----- Listed entries -----
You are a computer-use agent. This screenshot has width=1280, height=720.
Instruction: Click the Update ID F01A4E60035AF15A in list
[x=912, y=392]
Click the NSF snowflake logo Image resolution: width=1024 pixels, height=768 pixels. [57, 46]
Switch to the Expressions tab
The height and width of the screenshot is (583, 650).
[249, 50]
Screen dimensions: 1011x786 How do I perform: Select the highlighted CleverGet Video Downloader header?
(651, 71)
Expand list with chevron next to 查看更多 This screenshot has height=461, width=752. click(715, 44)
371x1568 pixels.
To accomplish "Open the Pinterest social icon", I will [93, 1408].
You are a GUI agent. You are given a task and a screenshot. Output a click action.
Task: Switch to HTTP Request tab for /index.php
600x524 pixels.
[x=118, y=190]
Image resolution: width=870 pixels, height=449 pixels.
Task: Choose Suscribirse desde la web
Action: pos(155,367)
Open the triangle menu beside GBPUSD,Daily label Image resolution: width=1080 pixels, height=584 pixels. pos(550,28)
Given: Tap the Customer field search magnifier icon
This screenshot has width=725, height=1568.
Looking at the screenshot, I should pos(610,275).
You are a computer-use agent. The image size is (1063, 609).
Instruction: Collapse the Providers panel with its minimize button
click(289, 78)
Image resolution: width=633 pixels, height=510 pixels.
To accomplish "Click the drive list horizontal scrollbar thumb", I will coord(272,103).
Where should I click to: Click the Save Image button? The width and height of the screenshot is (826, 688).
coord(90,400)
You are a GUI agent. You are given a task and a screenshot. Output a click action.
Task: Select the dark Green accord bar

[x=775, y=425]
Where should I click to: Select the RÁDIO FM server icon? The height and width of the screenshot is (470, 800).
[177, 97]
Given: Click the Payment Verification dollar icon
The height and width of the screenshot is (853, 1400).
-----
Line by line, reproduce the records above exactly.

Answer space:
You are a computer-use agent. This screenshot has width=1280, height=720.
Instruction: Click the Update ID F01A4E60035AF15A in list
[x=912, y=392]
Click the NSF snowflake logo Image resolution: width=1024 pixels, height=768 pixels. [57, 46]
Switch to the Expressions tab
The height and width of the screenshot is (583, 650).
[249, 50]
Screen dimensions: 1011x786 How do I perform: Select the highlighted CleverGet Video Downloader header?
(651, 71)
Expand list with chevron next to 查看更多 This screenshot has height=461, width=752. click(715, 44)
371x1568 pixels.
To accomplish "Open the Pinterest social icon", I will [93, 1408].
You are a GUI agent. You are given a task and a screenshot. Output a click action.
Task: Switch to HTTP Request tab for /index.php
600x524 pixels.
[x=118, y=190]
Image resolution: width=870 pixels, height=449 pixels.
Task: Choose Suscribirse desde la web
Action: pos(155,367)
Open the triangle menu beside GBPUSD,Daily label Image resolution: width=1080 pixels, height=584 pixels. pos(550,28)
Given: Tap the Customer field search magnifier icon
This screenshot has width=725, height=1568.
Looking at the screenshot, I should pos(610,275).
You are a computer-use agent. The image size is (1063, 609).
Instruction: Collapse the Providers panel with its minimize button
click(289, 78)
Image resolution: width=633 pixels, height=510 pixels.
To accomplish "Click the drive list horizontal scrollbar thumb", I will coord(272,103).
Where should I click to: Click the Save Image button? The width and height of the screenshot is (826, 688).
coord(90,400)
You are a GUI agent. You are given a task and a screenshot. Output a click action.
Task: Select the dark Green accord bar

[x=775, y=425]
Where should I click to: Select the RÁDIO FM server icon? The height and width of the screenshot is (470, 800).
[177, 97]
Given: Click the Payment Verification dollar icon
The height and width of the screenshot is (853, 1400).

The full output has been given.